Mudar para um novo país traz desafios como se adaptar a costumes e encontrar moradia, mas um dos maiores é fazer novas amizades. Uma reportagem popular da BBC sobre solidão na Suécia gerou respostas de leitores com ideias inovadoras para conhecer pessoas no exterior.
Mark Richard Adams, que trabalhou no Oriente Médio, África, EUA e Europa, começou um projeto na Noruega em 1991. Inicialmente, sua vida social se limitava a colegas de trabalho, mas ao frequentar academia, esquiar e escalar montanhas, construiu uma rede de amigos fora do trabalho. Após 26 anos, mudou-se permanentemente para a Noruega, casou-se e teve um filho. Ele destaca que os noruegueses não são fáceis de abordar, mas aprender a língua, cultura e história ajuda.
Jeannie Liu sugere persistência: voltar várias vezes ao mesmo lugar, como restaurantes ou supermercados, até conhecer pessoas e ser convidada para eventos. Mesmo sem falar o idioma, sorrir e ser gentil é essencial. Christine Ndirangu usou o Meetup em Londres para encontrar grupos sociais, surpreendendo-se ao ver que até locais usam a plataforma para expandir amizades.

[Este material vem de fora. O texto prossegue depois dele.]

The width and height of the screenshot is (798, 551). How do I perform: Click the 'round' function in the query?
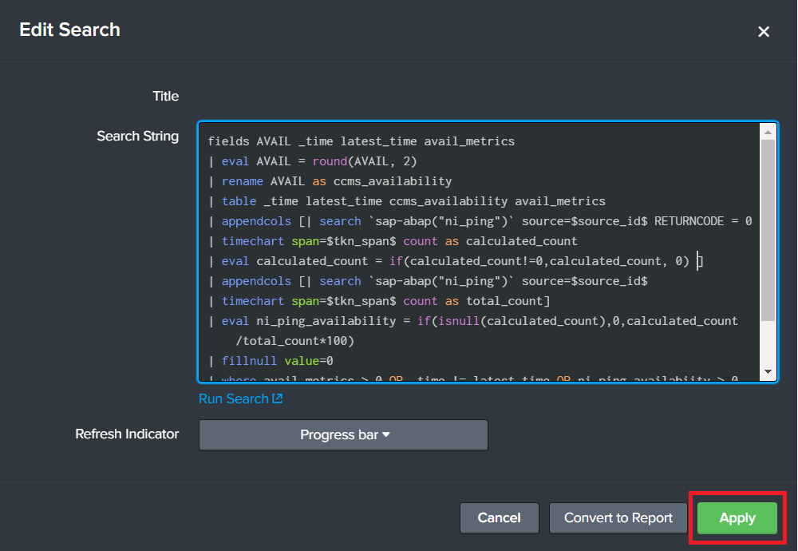[x=330, y=161]

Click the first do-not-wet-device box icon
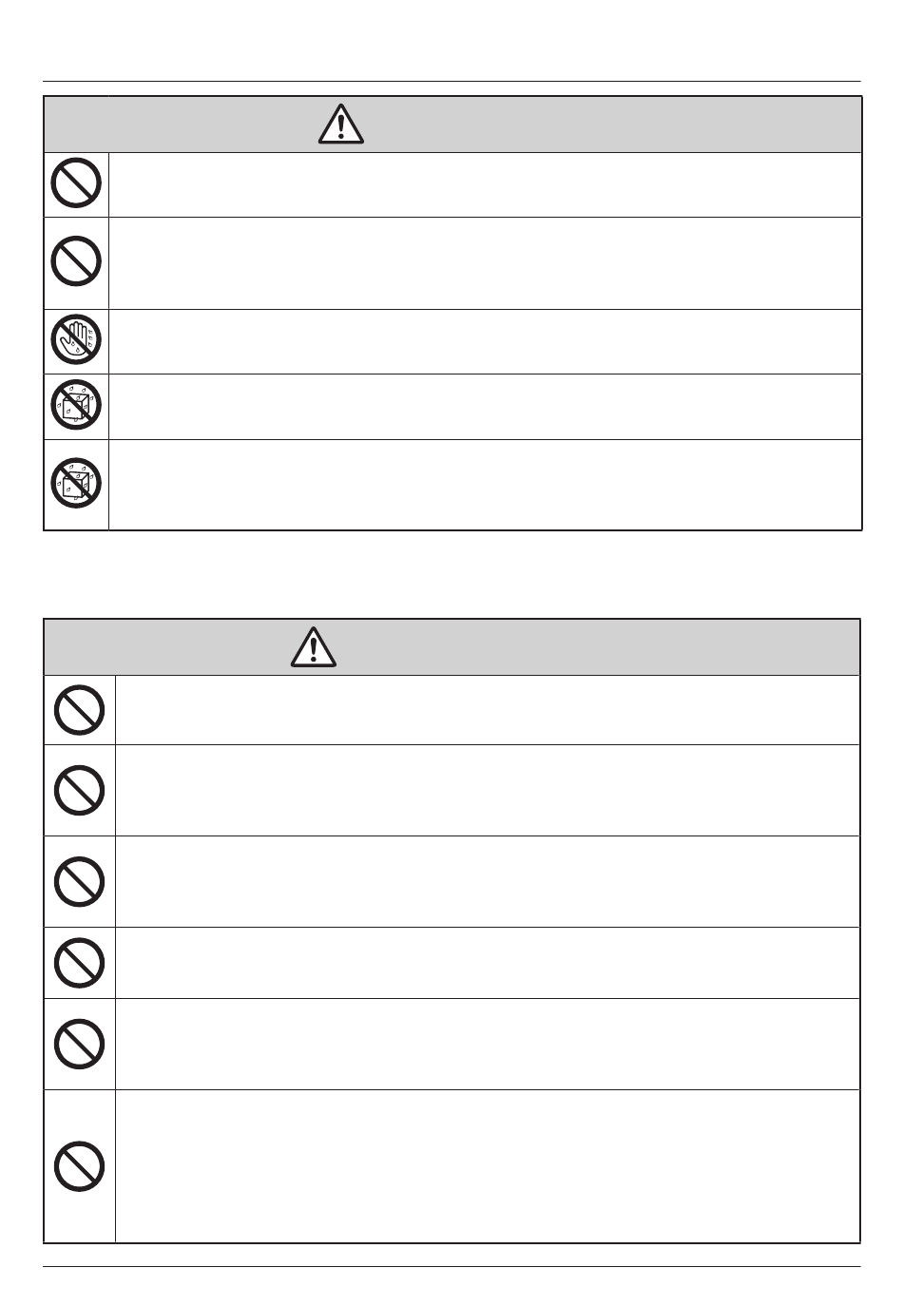77,406
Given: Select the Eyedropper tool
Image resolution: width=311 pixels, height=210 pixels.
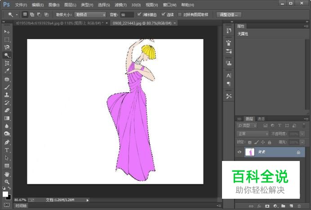Looking at the screenshot, I should pos(7,71).
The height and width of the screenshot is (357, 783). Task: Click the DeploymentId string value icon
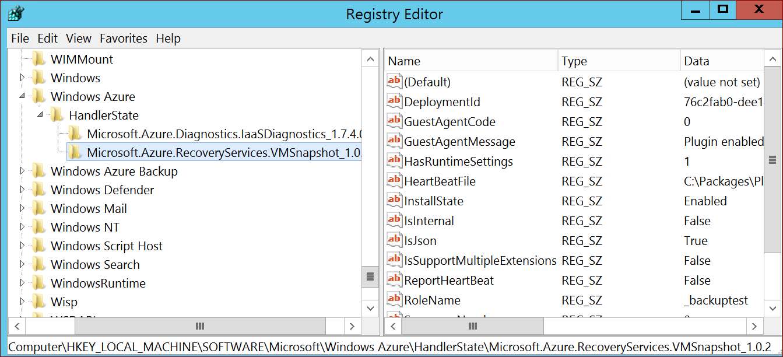pyautogui.click(x=395, y=102)
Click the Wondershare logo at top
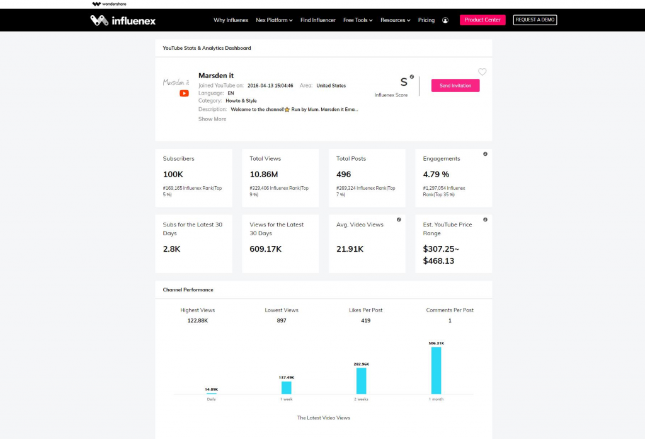This screenshot has width=645, height=439. [109, 4]
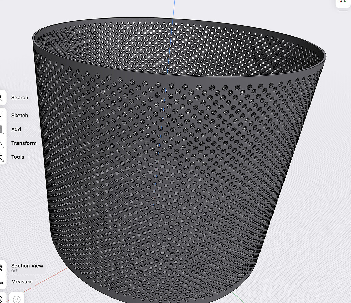351x303 pixels.
Task: Select the perforated cylinder model body
Action: pos(154,171)
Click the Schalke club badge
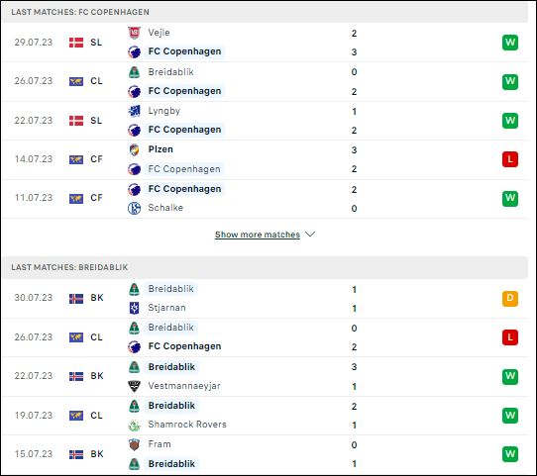The image size is (537, 476). click(135, 208)
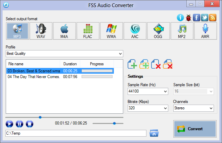The width and height of the screenshot is (222, 143).
Task: Click the add folder icon
Action: click(144, 64)

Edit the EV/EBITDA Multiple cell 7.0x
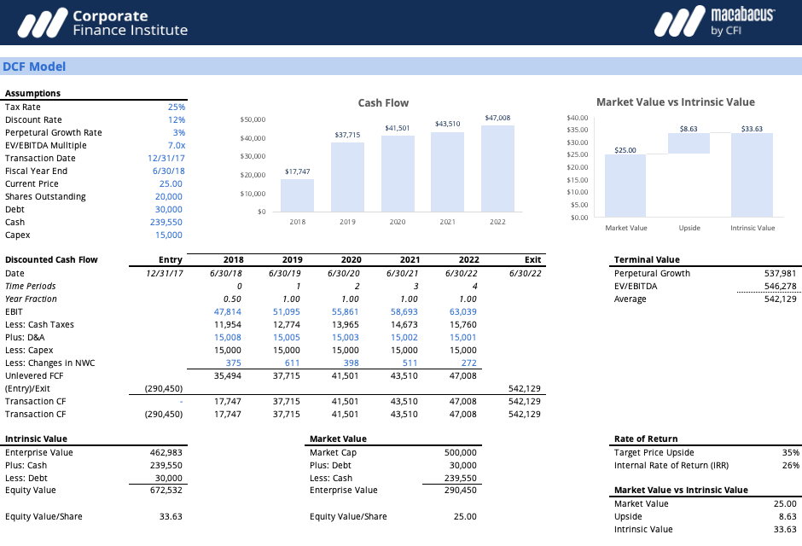(175, 145)
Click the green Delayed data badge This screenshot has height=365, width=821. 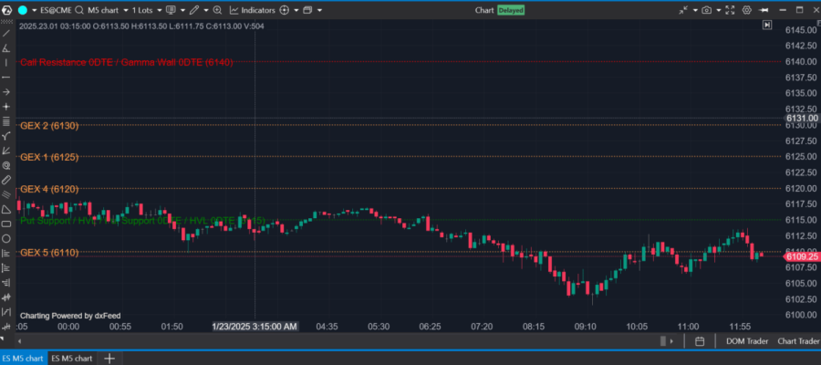pos(511,10)
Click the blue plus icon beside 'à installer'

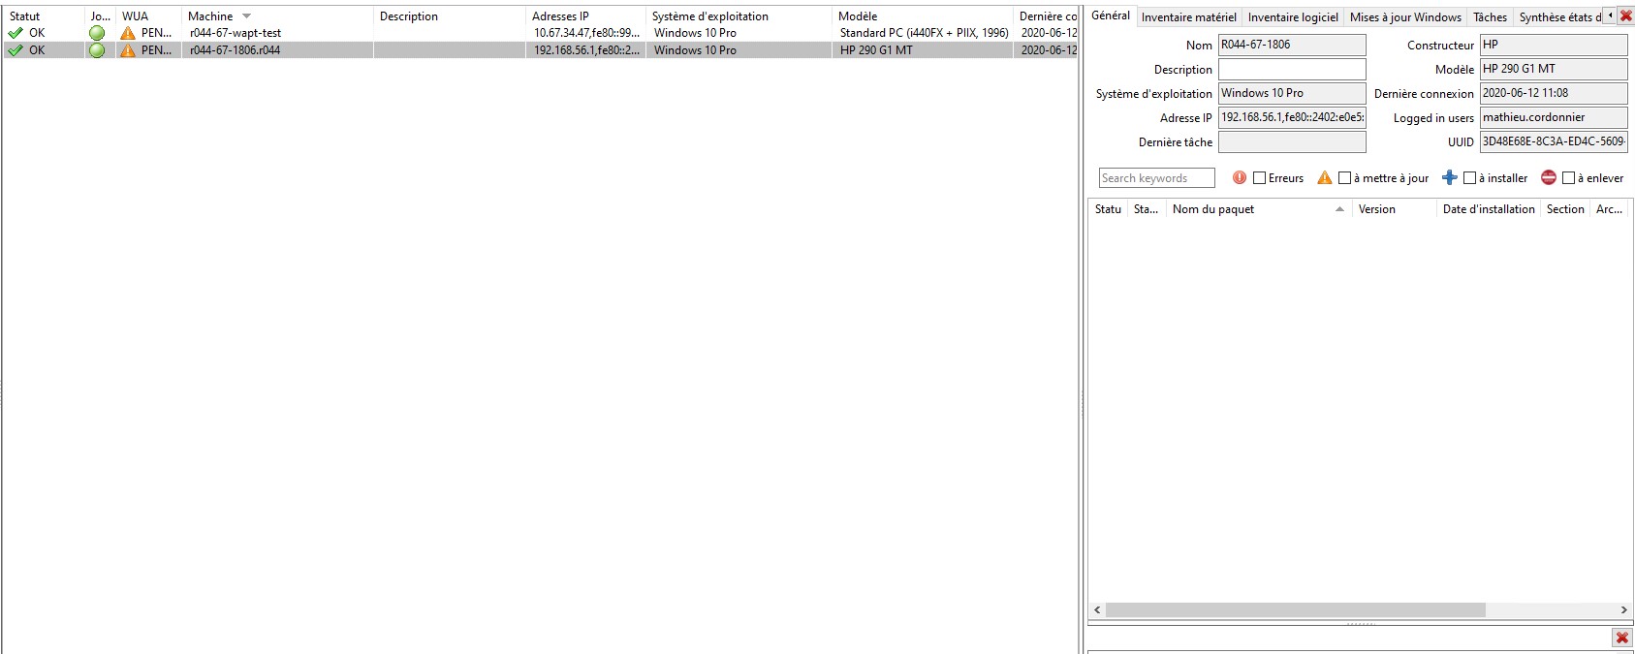pyautogui.click(x=1450, y=177)
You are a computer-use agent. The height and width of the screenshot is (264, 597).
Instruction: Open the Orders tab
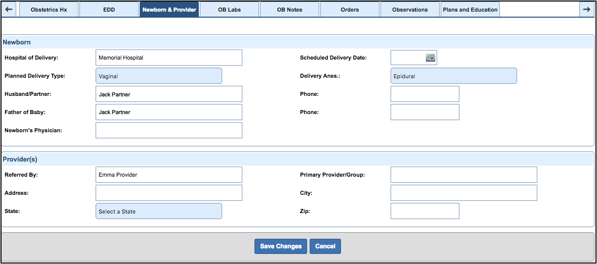pos(350,10)
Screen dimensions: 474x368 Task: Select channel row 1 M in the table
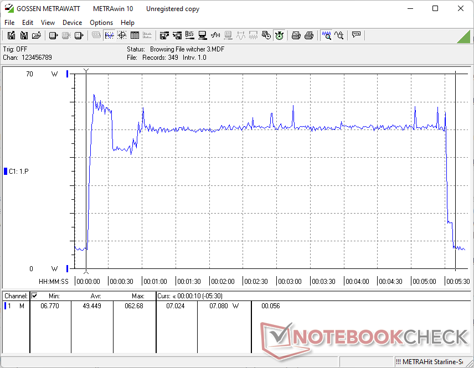pos(16,305)
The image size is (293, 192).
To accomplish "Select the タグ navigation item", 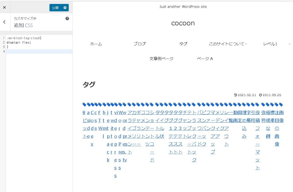I will click(183, 44).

Caro Chan participou de encontros de dança e aulas de idioma no Reino Unido, mas achou mais difícil no Japão, onde amizades geralmente surgem no trabalho.
Dave Kelly destaca a importância de comunidades religiosas para superar diferenças culturais. Nayim Amari, após cinco anos no exterior, mapeou quatro táticas: aceitar o outro, respeitar diferenças, aprender a cultura local e conhecer novas pessoas. Já Emilia Bergoglio, no Japão, enfrenta dificuldades: colegas de trabalho não são considerados amigos, e estrangeiros tendem a se unir. Com a melhora no idioma, consegue conversar com locais, mas os relacionamentos são superficiais. David W. Duffy, após 10 anos na Polônia, sentiu solidão, mas acredita que um espírito independente e coragem são fundamentais para lidar com o isolamento.